Copy every record below verbatim, line for line, with no characters added, removed, or changed.

╭──

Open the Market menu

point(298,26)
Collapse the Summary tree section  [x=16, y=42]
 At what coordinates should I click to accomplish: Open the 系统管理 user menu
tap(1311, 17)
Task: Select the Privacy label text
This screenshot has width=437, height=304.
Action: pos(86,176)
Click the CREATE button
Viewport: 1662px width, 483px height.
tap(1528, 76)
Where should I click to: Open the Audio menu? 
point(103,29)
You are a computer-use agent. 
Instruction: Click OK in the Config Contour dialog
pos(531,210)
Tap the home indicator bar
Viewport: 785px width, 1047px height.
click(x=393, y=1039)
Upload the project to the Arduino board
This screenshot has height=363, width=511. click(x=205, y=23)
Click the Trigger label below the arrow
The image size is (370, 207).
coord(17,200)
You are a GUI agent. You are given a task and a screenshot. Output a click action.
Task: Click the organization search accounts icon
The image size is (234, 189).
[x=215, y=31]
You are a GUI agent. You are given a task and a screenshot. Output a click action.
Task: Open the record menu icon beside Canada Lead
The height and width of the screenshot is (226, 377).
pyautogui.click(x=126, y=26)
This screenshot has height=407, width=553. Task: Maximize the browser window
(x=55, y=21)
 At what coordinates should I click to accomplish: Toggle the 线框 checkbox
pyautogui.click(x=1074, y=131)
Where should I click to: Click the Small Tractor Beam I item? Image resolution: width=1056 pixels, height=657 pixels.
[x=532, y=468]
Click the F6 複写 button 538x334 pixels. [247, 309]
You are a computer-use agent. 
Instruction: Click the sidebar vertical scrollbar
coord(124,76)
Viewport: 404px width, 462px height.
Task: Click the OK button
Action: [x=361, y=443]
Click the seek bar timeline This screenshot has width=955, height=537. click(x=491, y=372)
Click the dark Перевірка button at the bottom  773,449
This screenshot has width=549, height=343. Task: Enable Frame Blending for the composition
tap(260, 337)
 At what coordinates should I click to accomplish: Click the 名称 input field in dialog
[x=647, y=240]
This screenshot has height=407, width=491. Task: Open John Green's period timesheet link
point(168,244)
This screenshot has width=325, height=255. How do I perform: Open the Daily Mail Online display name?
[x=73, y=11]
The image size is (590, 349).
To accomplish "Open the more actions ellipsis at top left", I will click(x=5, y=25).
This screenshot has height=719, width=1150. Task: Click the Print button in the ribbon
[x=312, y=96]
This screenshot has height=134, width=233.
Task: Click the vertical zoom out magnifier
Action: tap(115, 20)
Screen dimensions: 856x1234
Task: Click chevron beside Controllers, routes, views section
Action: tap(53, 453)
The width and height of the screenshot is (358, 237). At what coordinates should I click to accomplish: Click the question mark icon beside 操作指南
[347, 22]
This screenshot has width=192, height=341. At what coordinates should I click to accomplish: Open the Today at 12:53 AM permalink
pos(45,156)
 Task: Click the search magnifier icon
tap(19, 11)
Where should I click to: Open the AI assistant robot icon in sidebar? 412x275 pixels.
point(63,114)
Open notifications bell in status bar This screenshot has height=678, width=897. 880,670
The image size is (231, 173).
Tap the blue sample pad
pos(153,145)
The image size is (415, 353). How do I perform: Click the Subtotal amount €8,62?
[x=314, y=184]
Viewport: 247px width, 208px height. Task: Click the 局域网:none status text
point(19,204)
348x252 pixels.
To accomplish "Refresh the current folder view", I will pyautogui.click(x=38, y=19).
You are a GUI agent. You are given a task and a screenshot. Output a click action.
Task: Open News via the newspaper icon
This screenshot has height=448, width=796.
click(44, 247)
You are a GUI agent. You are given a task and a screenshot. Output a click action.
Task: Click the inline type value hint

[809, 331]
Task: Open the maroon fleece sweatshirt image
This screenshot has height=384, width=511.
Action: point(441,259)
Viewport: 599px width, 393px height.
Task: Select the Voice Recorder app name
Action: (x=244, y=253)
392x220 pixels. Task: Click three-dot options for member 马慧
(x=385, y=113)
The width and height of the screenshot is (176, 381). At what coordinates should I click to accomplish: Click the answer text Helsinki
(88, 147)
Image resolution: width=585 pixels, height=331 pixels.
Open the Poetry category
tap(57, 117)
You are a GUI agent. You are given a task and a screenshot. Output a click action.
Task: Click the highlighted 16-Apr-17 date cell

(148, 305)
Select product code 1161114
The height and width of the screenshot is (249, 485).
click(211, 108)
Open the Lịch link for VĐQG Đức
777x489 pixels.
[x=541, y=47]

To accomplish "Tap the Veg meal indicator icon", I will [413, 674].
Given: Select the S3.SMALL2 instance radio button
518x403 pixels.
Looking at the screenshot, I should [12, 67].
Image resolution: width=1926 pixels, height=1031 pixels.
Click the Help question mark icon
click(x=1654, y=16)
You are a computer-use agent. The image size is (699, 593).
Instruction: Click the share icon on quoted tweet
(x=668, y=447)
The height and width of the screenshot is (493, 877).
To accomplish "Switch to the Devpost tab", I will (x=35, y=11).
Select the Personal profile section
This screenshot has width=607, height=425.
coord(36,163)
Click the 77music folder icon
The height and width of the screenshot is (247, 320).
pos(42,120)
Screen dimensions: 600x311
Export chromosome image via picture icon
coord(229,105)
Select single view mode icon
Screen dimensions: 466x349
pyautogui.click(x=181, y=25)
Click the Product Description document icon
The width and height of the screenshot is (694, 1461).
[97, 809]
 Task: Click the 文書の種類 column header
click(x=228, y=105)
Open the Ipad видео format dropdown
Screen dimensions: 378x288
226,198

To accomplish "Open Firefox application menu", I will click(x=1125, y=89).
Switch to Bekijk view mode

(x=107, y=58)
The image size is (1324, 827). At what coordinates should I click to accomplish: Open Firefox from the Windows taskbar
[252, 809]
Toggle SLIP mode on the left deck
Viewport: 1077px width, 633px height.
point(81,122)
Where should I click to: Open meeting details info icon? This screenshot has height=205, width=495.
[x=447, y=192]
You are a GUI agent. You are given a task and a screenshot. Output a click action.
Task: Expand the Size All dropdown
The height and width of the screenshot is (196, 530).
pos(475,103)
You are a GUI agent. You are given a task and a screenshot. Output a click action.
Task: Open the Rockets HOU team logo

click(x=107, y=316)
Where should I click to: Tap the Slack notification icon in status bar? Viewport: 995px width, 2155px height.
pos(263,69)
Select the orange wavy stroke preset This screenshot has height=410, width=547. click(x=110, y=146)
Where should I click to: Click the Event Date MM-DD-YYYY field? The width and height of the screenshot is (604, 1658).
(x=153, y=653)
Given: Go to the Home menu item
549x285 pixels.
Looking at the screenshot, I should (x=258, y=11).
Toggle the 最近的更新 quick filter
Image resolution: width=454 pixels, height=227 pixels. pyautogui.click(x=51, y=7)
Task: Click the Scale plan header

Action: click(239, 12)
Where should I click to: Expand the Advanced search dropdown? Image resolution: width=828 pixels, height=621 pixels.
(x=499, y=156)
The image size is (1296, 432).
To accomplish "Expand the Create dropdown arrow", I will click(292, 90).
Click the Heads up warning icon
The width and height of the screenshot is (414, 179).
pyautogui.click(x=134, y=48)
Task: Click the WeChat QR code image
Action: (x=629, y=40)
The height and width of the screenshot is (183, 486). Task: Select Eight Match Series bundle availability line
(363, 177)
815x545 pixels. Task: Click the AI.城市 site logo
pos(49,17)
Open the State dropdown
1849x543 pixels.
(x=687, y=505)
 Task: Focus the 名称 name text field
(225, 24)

╰──

Correct answer
Open the Market menu

point(298,26)
Collapse the Summary tree section  [x=16, y=42]
 At what coordinates should I click to accomplish: Open the 系统管理 user menu
tap(1311, 17)
Task: Select the Privacy label text
This screenshot has width=437, height=304.
Action: pos(86,176)
Click the CREATE button
Viewport: 1662px width, 483px height.
tap(1528, 76)
Where should I click to: Open the Audio menu? 
point(103,29)
You are a computer-use agent. 
Instruction: Click OK in the Config Contour dialog
pos(531,210)
Tap the home indicator bar
Viewport: 785px width, 1047px height.
click(x=393, y=1039)
Upload the project to the Arduino board
This screenshot has height=363, width=511. click(x=205, y=23)
Click the Trigger label below the arrow
The image size is (370, 207).
coord(17,200)
You are a GUI agent. You are given a task and a screenshot. Output a click action.
Task: Click the organization search accounts icon
The image size is (234, 189).
[x=215, y=31]
You are a GUI agent. You are given a task and a screenshot. Output a click action.
Task: Open the record menu icon beside Canada Lead
The height and width of the screenshot is (226, 377).
pyautogui.click(x=126, y=26)
This screenshot has height=407, width=553. Task: Maximize the browser window
(x=55, y=21)
 At what coordinates should I click to accomplish: Toggle the 线框 checkbox
pyautogui.click(x=1074, y=131)
Where should I click to: Click the Small Tractor Beam I item? Image resolution: width=1056 pixels, height=657 pixels.
[x=532, y=468]
Click the F6 複写 button 538x334 pixels. [247, 309]
You are a computer-use agent. 
Instruction: Click the sidebar vertical scrollbar
coord(124,76)
Viewport: 404px width, 462px height.
Task: Click the OK button
Action: [x=361, y=443]
Click the seek bar timeline This screenshot has width=955, height=537. click(x=491, y=372)
Click the dark Перевірка button at the bottom  773,449
This screenshot has width=549, height=343. Task: Enable Frame Blending for the composition
tap(260, 337)
 At what coordinates should I click to accomplish: Click the 名称 input field in dialog
[x=647, y=240]
This screenshot has height=407, width=491. Task: Open John Green's period timesheet link
point(168,244)
This screenshot has width=325, height=255. How do I perform: Open the Daily Mail Online display name?
[x=73, y=11]
The image size is (590, 349).
To accomplish "Open the more actions ellipsis at top left", I will click(x=5, y=25).
This screenshot has height=719, width=1150. Task: Click the Print button in the ribbon
[x=312, y=96]
This screenshot has height=134, width=233.
Task: Click the vertical zoom out magnifier
Action: tap(115, 20)
Screen dimensions: 856x1234
Task: Click chevron beside Controllers, routes, views section
Action: tap(53, 453)
The width and height of the screenshot is (358, 237). At what coordinates should I click to accomplish: Click the question mark icon beside 操作指南
[347, 22]
This screenshot has width=192, height=341. At what coordinates should I click to accomplish: Open the Today at 12:53 AM permalink
pos(45,156)
 Task: Click the search magnifier icon
tap(19, 11)
Where should I click to: Open the AI assistant robot icon in sidebar? 412x275 pixels.
point(63,114)
Open notifications bell in status bar This screenshot has height=678, width=897. 880,670
The image size is (231, 173).
Tap the blue sample pad
pos(153,145)
The image size is (415, 353). How do I perform: Click the Subtotal amount €8,62?
[x=314, y=184]
Viewport: 247px width, 208px height. Task: Click the 局域网:none status text
point(19,204)
348x252 pixels.
To accomplish "Refresh the current folder view", I will pyautogui.click(x=38, y=19).
You are a GUI agent. You are given a task and a screenshot. Output a click action.
Task: Open News via the newspaper icon
This screenshot has height=448, width=796.
click(44, 247)
You are a GUI agent. You are given a task and a screenshot. Output a click action.
Task: Click the inline type value hint

[809, 331]
Task: Open the maroon fleece sweatshirt image
This screenshot has height=384, width=511.
Action: point(441,259)
Viewport: 599px width, 393px height.
Task: Select the Voice Recorder app name
Action: (x=244, y=253)
392x220 pixels. Task: Click three-dot options for member 马慧
(x=385, y=113)
The width and height of the screenshot is (176, 381). At what coordinates should I click to accomplish: Click the answer text Helsinki
(88, 147)
Image resolution: width=585 pixels, height=331 pixels.
Open the Poetry category
tap(57, 117)
You are a GUI agent. You are given a task and a screenshot. Output a click action.
Task: Click the highlighted 16-Apr-17 date cell

(148, 305)
Select product code 1161114
The height and width of the screenshot is (249, 485).
click(211, 108)
Open the Lịch link for VĐQG Đức
777x489 pixels.
[x=541, y=47]

To accomplish "Tap the Veg meal indicator icon", I will [413, 674].
Given: Select the S3.SMALL2 instance radio button
518x403 pixels.
Looking at the screenshot, I should [12, 67].
Image resolution: width=1926 pixels, height=1031 pixels.
Click the Help question mark icon
click(x=1654, y=16)
You are a computer-use agent. The image size is (699, 593).
Instruction: Click the share icon on quoted tweet
(x=668, y=447)
The height and width of the screenshot is (493, 877).
To accomplish "Switch to the Devpost tab", I will (x=35, y=11).
Select the Personal profile section
This screenshot has width=607, height=425.
coord(36,163)
Click the 77music folder icon
The height and width of the screenshot is (247, 320).
pos(42,120)
Screen dimensions: 600x311
Export chromosome image via picture icon
coord(229,105)
Select single view mode icon
Screen dimensions: 466x349
pyautogui.click(x=181, y=25)
Click the Product Description document icon
The width and height of the screenshot is (694, 1461).
[97, 809]
 Task: Click the 文書の種類 column header
click(x=228, y=105)
Open the Ipad видео format dropdown
Screen dimensions: 378x288
226,198

To accomplish "Open Firefox application menu", I will click(x=1125, y=89).
Switch to Bekijk view mode

(x=107, y=58)
The image size is (1324, 827). At what coordinates should I click to accomplish: Open Firefox from the Windows taskbar
[252, 809]
Toggle SLIP mode on the left deck
Viewport: 1077px width, 633px height.
point(81,122)
Where should I click to: Open meeting details info icon? This screenshot has height=205, width=495.
[x=447, y=192]
You are a GUI agent. You are given a task and a screenshot. Output a click action.
Task: Expand the Size All dropdown
The height and width of the screenshot is (196, 530).
pos(475,103)
You are a GUI agent. You are given a task and a screenshot. Output a click action.
Task: Open the Rockets HOU team logo

click(x=107, y=316)
Where should I click to: Tap the Slack notification icon in status bar? Viewport: 995px width, 2155px height.
pos(263,69)
Select the orange wavy stroke preset This screenshot has height=410, width=547. click(x=110, y=146)
Where should I click to: Click the Event Date MM-DD-YYYY field? The width and height of the screenshot is (604, 1658).
(x=153, y=653)
Given: Go to the Home menu item
549x285 pixels.
Looking at the screenshot, I should (x=258, y=11).
Toggle the 最近的更新 quick filter
Image resolution: width=454 pixels, height=227 pixels. pyautogui.click(x=51, y=7)
Task: Click the Scale plan header

Action: click(239, 12)
Where should I click to: Expand the Advanced search dropdown? Image resolution: width=828 pixels, height=621 pixels.
(x=499, y=156)
The image size is (1296, 432).
To accomplish "Expand the Create dropdown arrow", I will click(292, 90).
Click the Heads up warning icon
The width and height of the screenshot is (414, 179).
pyautogui.click(x=134, y=48)
Task: Click the WeChat QR code image
Action: (x=629, y=40)
The height and width of the screenshot is (183, 486). Task: Select Eight Match Series bundle availability line
(363, 177)
815x545 pixels. Task: Click the AI.城市 site logo
pos(49,17)
Open the State dropdown
1849x543 pixels.
(x=687, y=505)
 Task: Focus the 名称 name text field
(225, 24)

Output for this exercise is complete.